Fort Segarra was built on Water Island during World War II as part of the US war effort. World War II seacoast batteries here were Battery 314 at Flamingo Point (1944, never completed) and an Anti Motor Torpedo Boat Battery. In addition, some barracks, watch towers, and ammunition bunkers were also created near Carolina Point as well as an infrastructure of docks, roads, and water, sewage, and power systems. It was to be an underground fort and its purpose was to protect the submarine base on Saint Thomas. The war ended before its completion and the project was subsequently abandoned. The uncompleted post was transferred to the Army's Chemical Warfare Division in 1948 for testing poison gas and chemical agents on goats and pigeons for several years. Following the conclusion of these tests, the Army transferred control of this area to the Interior Department in 1952.

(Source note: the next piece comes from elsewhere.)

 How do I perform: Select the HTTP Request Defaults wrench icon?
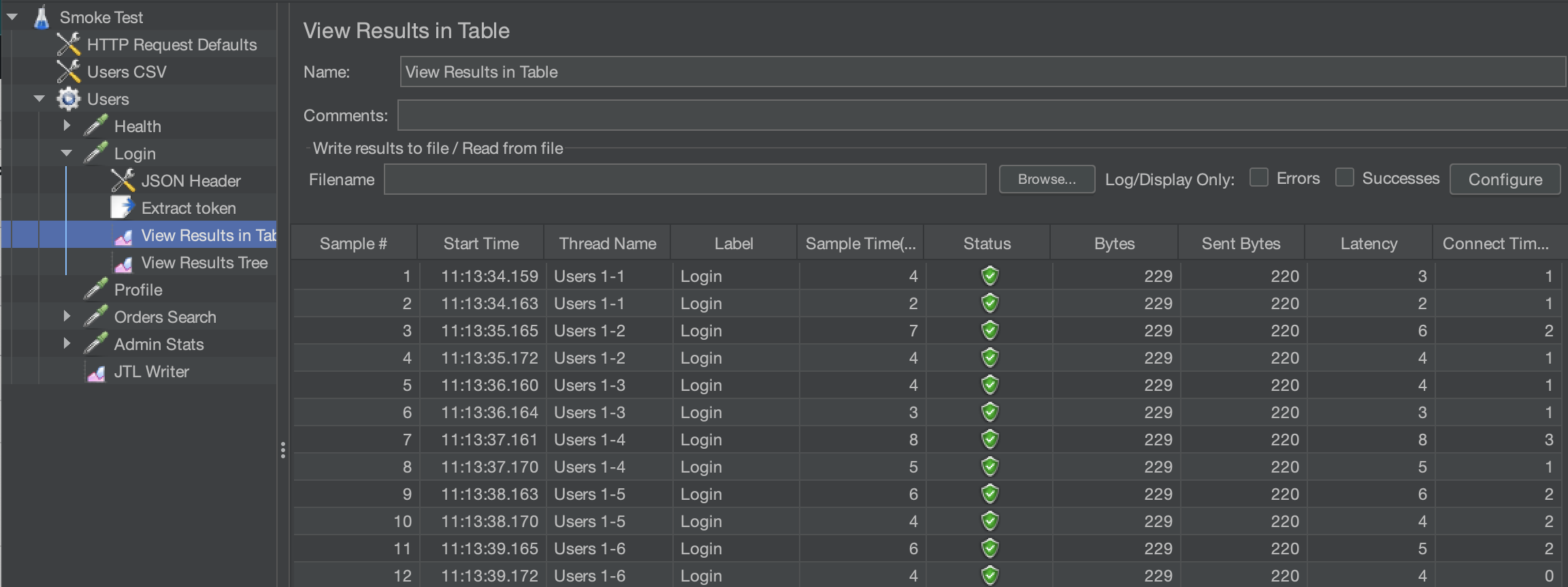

Gun emplacements, tunnels, and underground rooms built during World War II are still visible. The site is now open for viewing, and tunnels and underground chambers are open for tours. The area is monitored by the United States Army Corps of Engineers and soil samples are monitored from the former chemical test sites to ensure "that no residual contamination remains from previous Department of Defense activities."

===Visiting Water Island===
The island can be reached by a people ferry from Crown Bay Marina or by other vessels. The ferry takes passengers to Phillips Landing where golf carts are available to rent for exploring the island. There are currently no hotels, although several homes are available to rent for visitors. Virgin Islands Campground also provides accommodations.